The RC boat to submarine project addresses the critical need for non-invasive, cost-effective monitoring of marine ecosystems by developing a submersible capable of autonomous species identification. By integrating a Raspberry Pi 4 for real-time image processing, the vehicle can detect and categorize marine life based on color and pattern recognition through its acrylic dome, providing researchers with high-fidelity data without disturbing the natural habitat. This matters because traditional manual surveying is often limited by diver depth constraints and the high cost of industrial submersibles, whereas this Pixhawk-stabilized platform offers a scalable solution for long-term biodiversity tracking. This technology directly benefits marine biologists and conservationists by automating the cataloging of indicator species, ultimately aiding in the protection of vulnerable aquatic environments through precise, localized data collection.
Background:
Aquatic environments are essential for environmental monitoring, infrastructure inspection, and scientific research, yet they remain challenging to study due to limited accessibility and demanding operating conditions. Tasks such as tracking invasive species, assessing habitat health, and inspecting submerged structures often rely on manual sampling or diver-based methods, which are time-consuming, costly, and potentially disruptive to sensitive ecosystems. To address these challenges, robotic systems have been developed to operate in aquatic environments and improve data collection efficiency. Remotely operated vehicles (ROVs) provide real-time control but are limited by tethered operation, while autonomous underwater vehicles (AUVs) can execute pre-programmed missions using onboard sensors and navigation systems. Despite their effectiveness, AUVs are often expensive, complex, and impractical for smaller-scale users such as academic institutions or low-budget research teams. Furthermore, most existing systems are designed to function either on the surface or underwater, rather than both, which introduces inefficiencies for missions requiring transitions between these environments.

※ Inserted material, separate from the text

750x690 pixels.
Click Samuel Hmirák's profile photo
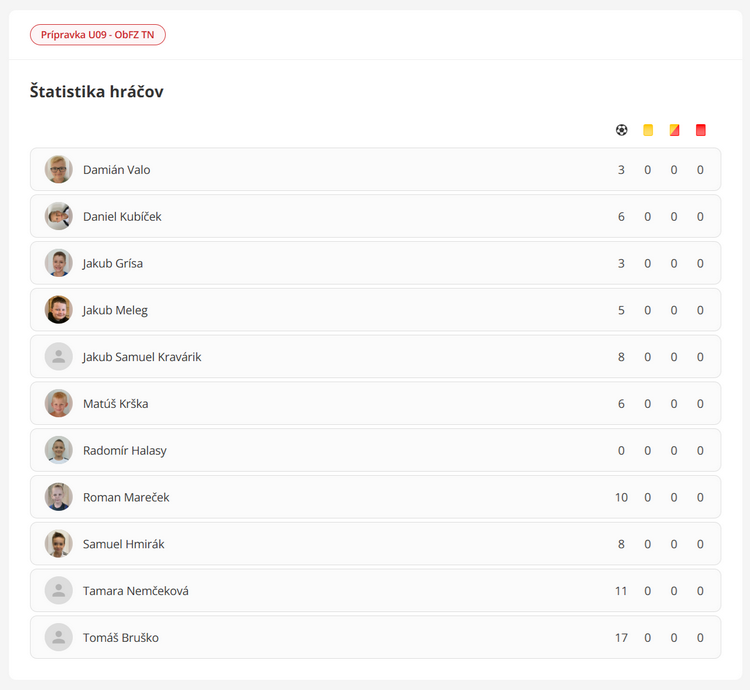click(x=59, y=544)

Advancements in compact electronics, embedded control systems, and low-cost manufacturing techniques such as 3D printing have made it feasible to develop smaller, more affordable hybrid platforms. These systems can integrate manual remote control with autonomous capabilities while maintaining manageable cost and system complexity. By incorporating onboard sensors, microcontrollers, and efficient propulsion systems, a hybrid vehicle can achieve stable surface navigation, controlled submersion, and basic environmental sensing. This presents an opportunity to bridge the gap between high-cost professional systems and limited-function hobby platforms. The objective is to develop a cost-effective, easy-to-deploy solution capable of performing aquatic monitoring tasks without requiring extensive infrastructure or technical expertise, while minimizing environmental disturbance.